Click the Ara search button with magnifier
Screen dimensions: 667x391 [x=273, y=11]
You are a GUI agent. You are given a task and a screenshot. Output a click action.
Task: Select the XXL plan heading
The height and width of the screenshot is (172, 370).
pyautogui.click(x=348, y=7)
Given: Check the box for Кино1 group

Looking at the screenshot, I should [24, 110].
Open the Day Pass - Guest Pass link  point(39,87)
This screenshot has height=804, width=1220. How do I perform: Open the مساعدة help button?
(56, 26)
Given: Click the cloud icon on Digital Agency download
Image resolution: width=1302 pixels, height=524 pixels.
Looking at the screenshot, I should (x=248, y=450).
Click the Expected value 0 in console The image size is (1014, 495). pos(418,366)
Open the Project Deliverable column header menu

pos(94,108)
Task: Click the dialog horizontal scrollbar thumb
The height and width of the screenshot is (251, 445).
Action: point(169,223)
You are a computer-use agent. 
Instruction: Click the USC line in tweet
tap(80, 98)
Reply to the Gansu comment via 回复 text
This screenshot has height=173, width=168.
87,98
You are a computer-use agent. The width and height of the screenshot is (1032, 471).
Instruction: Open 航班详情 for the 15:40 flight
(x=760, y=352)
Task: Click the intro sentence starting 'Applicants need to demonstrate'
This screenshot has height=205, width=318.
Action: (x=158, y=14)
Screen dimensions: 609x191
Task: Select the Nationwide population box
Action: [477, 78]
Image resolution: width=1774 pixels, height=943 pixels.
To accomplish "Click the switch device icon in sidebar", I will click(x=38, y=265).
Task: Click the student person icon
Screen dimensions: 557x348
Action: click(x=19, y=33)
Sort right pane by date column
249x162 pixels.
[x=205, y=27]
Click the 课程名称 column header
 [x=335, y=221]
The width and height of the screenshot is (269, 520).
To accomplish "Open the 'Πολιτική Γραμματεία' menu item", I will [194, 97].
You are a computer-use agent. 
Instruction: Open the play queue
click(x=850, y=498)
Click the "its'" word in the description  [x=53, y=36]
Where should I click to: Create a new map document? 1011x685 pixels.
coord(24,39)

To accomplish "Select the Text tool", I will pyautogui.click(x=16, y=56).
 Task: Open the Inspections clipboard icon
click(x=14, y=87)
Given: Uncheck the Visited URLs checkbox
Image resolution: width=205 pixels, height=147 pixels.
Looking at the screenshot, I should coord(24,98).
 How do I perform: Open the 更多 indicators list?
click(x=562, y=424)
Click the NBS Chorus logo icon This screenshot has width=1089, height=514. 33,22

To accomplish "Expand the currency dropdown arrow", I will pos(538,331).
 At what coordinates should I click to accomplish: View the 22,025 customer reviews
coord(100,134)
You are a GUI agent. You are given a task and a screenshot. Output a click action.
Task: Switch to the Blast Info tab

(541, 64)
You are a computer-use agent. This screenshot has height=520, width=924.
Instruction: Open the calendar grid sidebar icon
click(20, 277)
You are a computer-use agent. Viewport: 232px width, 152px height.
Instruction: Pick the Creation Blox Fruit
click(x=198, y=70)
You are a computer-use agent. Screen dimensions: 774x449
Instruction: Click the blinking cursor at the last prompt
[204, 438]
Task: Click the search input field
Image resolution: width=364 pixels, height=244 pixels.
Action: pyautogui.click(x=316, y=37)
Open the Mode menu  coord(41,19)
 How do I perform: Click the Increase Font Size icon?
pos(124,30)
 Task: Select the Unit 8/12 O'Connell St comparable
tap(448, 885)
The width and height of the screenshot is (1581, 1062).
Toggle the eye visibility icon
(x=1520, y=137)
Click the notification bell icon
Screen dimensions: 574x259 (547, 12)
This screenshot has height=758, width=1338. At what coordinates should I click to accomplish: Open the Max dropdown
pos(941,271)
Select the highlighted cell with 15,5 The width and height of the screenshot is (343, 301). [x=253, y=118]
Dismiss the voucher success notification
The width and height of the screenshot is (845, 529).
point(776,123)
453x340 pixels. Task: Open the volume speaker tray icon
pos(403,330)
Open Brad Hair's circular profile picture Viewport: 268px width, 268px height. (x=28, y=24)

WHAT YOU HAVE TO DO:
Go through the listing, find each line with the word "computer", and copy it.

EXPECTED ANSWER:
You are a computer-use agent. 
You are a computer-use agent. The width and height of the screenshot is (1032, 471).
You are a computer-use agent. 
You are a computer-use agent. This screenshot has height=520, width=924.
You are a computer-use agent. Viewport: 232px width, 152px height.
You are a computer-use agent. Screen dimensions: 774x449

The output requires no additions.